A sample program that computes factorial can be found at github with the rest of the code; the syntax should become more clear by looking at it. However, you should be aware when using int() and str(); whatever will be inside the parenthesis is going to be evaluated by the python interpreter. Furthermore, int() and str() cannot take an argument with white space. For example, instead of str("hello world") you should use str("hello\x20world").

First let's look how one can extend the instruction set by modifying myis.py.

registers = ["eax", "ebx", "ecx", "edx", "esp", "ebp", "esi", "edi"]
instructions = {
"push"  : [{"opcode" : 0x00, "format" : "<cc", "params" : ["reg"]}],
"pop"   : [{"opcode" : 0x01, "format" : "<cc", "params" : ["reg"]}],
"mov"   : [{"opcode" : 0x02, "format" : "<ccI", "params" : ["reg", "imm"]},
           {"opcode" : 0x03, "format" : "<ccc", "params" : ["reg", "reg"]},
           {"opcode" : 0x04, "format" : "<ccc", "params" : ["reg", "@reg"]},
           {"opcode" : 0x05, "format" : "<ccc", "params" : ["@reg", "reg"]},
           {"opcode" : 0x06, "format" : "<ccI", "params" : ["reg", "ref"]}
],
...
}

Above you can see an excerpt from myis.py which contains two variables: registers and instructions. The registers variable is a list containing all valid registers that tokenizer will recognize. If the order of registers is changed the compiler will generate different instruction opcodes because it refers to registers by their position in the array. The instruction variable is a map table (dictionary in python terms) where each keyword is a name of an instruction mapping to a list that contains one or more dictionaries. Each inner dictionary has three keys:

opcode -- an opcode number.
format -- an instruction encoding format. See python struct.
params -- a list of parameters (in exact order) the instruction takes. Valid values are: reg, @reg, ref, imm, str. See tokens above for more details.

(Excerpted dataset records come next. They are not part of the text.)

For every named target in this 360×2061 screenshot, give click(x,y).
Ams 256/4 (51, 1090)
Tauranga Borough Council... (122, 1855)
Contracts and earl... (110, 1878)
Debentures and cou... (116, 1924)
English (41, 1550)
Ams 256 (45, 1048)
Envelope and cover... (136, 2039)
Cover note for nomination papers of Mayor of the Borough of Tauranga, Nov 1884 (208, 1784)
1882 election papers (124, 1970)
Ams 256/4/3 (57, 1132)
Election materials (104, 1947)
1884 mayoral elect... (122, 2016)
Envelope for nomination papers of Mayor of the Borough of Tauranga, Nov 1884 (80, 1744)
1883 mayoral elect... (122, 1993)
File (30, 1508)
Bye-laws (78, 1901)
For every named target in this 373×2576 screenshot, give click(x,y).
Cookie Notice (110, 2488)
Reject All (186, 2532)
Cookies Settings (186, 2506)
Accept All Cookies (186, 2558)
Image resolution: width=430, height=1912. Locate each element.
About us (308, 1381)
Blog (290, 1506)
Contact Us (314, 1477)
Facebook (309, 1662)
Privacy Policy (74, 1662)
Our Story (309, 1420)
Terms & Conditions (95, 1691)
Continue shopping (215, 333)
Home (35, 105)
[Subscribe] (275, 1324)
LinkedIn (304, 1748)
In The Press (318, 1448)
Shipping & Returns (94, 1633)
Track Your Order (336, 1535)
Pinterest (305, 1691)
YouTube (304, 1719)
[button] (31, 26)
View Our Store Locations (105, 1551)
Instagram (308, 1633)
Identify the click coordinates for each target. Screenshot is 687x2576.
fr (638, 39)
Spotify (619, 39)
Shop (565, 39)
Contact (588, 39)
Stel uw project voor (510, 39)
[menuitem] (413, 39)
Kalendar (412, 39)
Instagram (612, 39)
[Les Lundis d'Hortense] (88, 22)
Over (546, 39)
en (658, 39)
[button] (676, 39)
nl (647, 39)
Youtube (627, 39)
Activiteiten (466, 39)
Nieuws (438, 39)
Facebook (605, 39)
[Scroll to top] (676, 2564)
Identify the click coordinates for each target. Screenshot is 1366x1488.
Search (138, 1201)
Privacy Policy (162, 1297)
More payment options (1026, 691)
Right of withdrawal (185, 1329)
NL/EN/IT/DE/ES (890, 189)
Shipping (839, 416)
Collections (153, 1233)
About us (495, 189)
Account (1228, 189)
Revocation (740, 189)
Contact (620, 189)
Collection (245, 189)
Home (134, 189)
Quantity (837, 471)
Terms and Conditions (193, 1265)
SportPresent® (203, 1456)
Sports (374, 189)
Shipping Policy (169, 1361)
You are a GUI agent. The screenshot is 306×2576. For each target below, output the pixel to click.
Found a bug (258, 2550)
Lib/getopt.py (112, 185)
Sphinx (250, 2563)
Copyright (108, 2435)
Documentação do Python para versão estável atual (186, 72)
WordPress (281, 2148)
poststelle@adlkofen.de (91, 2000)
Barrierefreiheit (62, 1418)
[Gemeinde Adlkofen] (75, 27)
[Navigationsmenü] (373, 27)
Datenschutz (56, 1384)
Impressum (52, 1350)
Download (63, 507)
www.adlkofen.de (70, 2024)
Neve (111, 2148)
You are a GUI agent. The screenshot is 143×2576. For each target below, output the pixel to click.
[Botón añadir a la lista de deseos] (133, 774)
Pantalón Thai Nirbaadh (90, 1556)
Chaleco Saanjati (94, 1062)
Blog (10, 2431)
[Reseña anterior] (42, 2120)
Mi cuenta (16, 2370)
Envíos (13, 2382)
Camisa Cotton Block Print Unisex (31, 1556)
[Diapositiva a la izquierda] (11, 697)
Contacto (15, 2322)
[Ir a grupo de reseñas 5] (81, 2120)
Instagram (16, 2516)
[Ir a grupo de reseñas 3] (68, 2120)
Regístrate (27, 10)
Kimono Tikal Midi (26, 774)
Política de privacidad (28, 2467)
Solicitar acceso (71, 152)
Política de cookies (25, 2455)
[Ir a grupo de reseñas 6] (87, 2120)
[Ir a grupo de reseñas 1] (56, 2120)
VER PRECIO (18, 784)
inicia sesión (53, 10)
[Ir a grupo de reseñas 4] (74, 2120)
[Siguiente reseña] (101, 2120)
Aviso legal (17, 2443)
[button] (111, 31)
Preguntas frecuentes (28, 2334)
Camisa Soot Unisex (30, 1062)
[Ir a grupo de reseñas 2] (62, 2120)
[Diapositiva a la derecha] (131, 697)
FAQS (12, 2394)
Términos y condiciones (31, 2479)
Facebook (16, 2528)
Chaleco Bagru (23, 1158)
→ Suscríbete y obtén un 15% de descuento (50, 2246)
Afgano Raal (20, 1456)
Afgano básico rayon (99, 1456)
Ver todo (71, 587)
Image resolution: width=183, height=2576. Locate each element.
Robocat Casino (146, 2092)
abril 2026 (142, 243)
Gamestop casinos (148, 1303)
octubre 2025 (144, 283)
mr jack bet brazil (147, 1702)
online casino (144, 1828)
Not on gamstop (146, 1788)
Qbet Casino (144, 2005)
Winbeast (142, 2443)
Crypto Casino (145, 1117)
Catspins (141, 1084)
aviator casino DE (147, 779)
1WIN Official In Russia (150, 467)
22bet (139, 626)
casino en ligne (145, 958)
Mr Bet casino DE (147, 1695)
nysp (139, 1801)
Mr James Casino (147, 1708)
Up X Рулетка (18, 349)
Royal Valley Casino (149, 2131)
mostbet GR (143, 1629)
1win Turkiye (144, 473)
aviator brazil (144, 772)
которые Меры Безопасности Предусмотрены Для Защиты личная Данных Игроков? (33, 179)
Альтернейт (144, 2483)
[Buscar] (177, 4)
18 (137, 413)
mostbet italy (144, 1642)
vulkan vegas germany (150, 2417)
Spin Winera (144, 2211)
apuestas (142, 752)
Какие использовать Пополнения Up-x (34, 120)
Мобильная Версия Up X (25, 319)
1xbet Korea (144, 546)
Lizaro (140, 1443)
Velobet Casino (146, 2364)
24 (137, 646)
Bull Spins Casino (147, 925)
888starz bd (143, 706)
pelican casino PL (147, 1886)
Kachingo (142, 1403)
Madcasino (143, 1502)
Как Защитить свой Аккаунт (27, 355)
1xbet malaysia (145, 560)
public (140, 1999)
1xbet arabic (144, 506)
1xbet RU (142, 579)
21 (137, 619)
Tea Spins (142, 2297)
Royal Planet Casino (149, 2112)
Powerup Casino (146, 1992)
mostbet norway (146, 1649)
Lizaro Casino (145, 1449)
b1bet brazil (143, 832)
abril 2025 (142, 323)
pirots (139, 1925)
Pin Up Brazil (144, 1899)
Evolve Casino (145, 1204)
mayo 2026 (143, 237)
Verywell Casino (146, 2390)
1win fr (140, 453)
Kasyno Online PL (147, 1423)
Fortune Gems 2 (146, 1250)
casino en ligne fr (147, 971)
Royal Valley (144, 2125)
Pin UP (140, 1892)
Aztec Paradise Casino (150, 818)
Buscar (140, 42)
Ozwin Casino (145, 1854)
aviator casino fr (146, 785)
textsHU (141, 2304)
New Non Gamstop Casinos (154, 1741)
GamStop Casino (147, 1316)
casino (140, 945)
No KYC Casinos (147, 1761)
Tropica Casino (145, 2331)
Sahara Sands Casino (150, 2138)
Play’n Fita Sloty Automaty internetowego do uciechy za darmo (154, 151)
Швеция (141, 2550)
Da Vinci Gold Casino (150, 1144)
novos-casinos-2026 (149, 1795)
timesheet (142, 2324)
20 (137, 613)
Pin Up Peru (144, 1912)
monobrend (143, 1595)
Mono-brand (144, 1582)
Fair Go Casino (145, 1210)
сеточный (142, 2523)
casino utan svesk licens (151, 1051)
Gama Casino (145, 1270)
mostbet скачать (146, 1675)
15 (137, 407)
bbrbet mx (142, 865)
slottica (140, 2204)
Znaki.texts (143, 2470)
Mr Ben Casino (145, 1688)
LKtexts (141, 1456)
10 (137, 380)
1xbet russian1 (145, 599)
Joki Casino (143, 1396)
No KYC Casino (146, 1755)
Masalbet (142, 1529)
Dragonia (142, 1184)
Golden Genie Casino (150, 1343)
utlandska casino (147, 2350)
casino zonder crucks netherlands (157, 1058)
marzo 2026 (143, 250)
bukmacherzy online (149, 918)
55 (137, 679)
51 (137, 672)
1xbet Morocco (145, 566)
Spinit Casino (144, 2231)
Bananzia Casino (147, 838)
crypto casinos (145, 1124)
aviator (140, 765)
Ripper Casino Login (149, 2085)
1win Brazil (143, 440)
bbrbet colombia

Sometimes an instruction can have multiple dictionaries as mov does in the above example. This should be only the case when instruction can take different set of arguments; then the compiler will iterate through till it finds the right match. There is also a special instruction defined in the myis.py - emit. The emit takes a string as an argument and emits bytes into the code. This can be useful if you want to make code overlap, reserve space for variables, or just manually inject bytes in the code. When using references as arguments the address of the reference will be translated to an offset relative to the instruction pointer. Simply by modifying myis.py you can introduce new instructions to the compiler; then write the code and compile it with vmc.py.

Once you have the bytecode the final step is to write a vm that will read it and execute the encoded instructions. Among the source files I have included a very basic sample vm that will execute the factorial program. The implementation is pretty straightforward.

Hopefully I have covered everything and didn't miss any parts of the compiler's logic. The source code I provide is highly experimental and it should have tons of bugs; nevertheless, it should give a good starting base to those who would like to write their own compiler and a vm.